Morgan Stanley economists wrote this week that they expect only two rate cuts for the entire year, and that a new Fed chair won't change that outlook. "Inflation risks are what dominate," they wrote. Austan Goolsbee, president of the Federal Reserve Bank of Chicago, suggested in a speech earlier this month that the Fed might not cut rates until 2027.

Yet the broader economy is holding up. Bank of America CEO Brian Moynihan said during an earnings call that "fundamental economic activity continues to move forward, even amid all the uncertainty." Retail sales grew across most categories in March. Consumer spending—the backbone of the American economy—has remained strong this spring, even as Americans report unusual pessimism about economic conditions. Job growth has been anemic over the past year as companies delayed hiring, paralyzed by the seismic shifts in economic policy, including Trump's sweeping new tariffs on all trading partners. But nothing since Trump's second term began has triggered a wave of layoffs. Oxford Economics analysis published last week suggests the worst days for the labor market may already be behind us.

Warsh's confirmation vote in the Senate Banking Committee is scheduled for Wednesday morning. If confirmed, he will inherit an institution in transition. During his confirmation hearing last week, he advocated for a "regime change" at the Fed, potentially reducing the number of annual monetary policy meetings from eight to four and introducing a new inflation framework. He has long criticized central bankers for communicating too frequently and suggested he might eliminate the press conferences that have followed every Fed meeting since Ben Bernanke's tenure. Yet he also said that when he does speak to reporters, "it would be imperative to listen to what the journalists of the moment have in mind." These structural changes may prove to be his most lasting legacy—far more consequential than any rate cuts he manages to engineer in the near term.

It will be extremely difficult for him to convince the other members of the rate-setting committee to cut rates quickly.
— Christopher Hodge, chief U.S. economist at Natixis CIB
Fundamental economic activity continues to move forward, even amid all the uncertainty.
— Brian Moynihan, CEO of Bank of America
La Conversación del Hearth Otra perspectiva de la historia
Inventor

So Warsh gets the job, but he can't actually cut rates on his own. How much power does he really have?

Model

He controls the agenda—he decides what gets discussed, when, and how. That's enormous. But when the vote happens, he's one of twelve. The committee decides together. It's like being the captain of a ship but needing the crew's permission to change course.

Inventor

And right now, the crew doesn't want to change course because of inflation.

Model

Exactly. Inflation is at 3.3 percent. The Fed's target is 2 percent. Gasoline prices jumped 21 percent in one month because of the Iran conflict. You can't justify cutting rates when prices are still climbing.

Inventor

Trump wants cuts. What happens when Warsh tells him no?

Model

That's the tension.
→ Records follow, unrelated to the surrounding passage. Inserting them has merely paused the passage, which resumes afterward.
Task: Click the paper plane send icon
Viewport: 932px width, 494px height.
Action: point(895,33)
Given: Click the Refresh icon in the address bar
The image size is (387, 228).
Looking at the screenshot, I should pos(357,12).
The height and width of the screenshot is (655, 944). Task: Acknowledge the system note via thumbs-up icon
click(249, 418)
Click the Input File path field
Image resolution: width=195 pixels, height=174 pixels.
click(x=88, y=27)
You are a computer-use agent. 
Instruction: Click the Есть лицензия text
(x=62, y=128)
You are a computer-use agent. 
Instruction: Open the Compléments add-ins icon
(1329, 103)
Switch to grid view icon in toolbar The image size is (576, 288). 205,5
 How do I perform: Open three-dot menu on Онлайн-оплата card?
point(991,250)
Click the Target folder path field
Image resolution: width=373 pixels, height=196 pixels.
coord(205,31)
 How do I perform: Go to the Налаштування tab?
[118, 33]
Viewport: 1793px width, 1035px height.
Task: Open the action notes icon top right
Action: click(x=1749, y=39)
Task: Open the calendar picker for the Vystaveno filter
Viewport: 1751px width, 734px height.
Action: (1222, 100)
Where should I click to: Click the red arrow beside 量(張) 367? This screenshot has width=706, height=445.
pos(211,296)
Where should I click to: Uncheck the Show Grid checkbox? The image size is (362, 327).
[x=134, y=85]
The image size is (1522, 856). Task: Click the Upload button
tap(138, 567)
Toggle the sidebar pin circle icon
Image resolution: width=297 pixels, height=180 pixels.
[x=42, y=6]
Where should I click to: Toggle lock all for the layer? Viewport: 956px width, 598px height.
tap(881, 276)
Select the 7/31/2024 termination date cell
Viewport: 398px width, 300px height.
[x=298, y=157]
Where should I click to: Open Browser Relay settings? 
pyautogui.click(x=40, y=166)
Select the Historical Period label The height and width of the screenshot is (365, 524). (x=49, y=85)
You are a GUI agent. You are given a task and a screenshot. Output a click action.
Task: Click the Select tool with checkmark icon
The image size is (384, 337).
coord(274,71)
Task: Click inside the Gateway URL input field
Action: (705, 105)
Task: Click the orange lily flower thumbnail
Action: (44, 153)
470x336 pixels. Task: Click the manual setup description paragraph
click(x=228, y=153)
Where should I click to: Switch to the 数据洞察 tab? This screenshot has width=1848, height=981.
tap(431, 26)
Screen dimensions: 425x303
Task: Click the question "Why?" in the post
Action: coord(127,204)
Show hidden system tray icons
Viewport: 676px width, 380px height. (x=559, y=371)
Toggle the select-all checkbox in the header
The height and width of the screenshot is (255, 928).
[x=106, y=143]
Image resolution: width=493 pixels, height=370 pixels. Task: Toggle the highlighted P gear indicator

Warsh was chosen partly because Trump thinks he'll be more accommodating. But the economic conditions don't support it. The consumer is still spending. Companies are still beating earnings expectations. The labor market is weak but stable. There's no emergency that demands rate cuts.

Inventor

So when does this change?

Model

If the Iran conflict ends and energy prices fall, inflation could cool by autumn. Then maybe the Fed cuts. But that's months away. And even then, Morgan Stanley thinks we only get two cuts all year.

Inventor

What's Warsh actually going to do with the job, then?

Model

He's talked about restructuring the Fed itself—cutting the number of meetings from eight a year to four, changing how they talk about inflation targets. That might be where his real influence lands. Not in the rate cuts Trump wants, but in how the institution operates.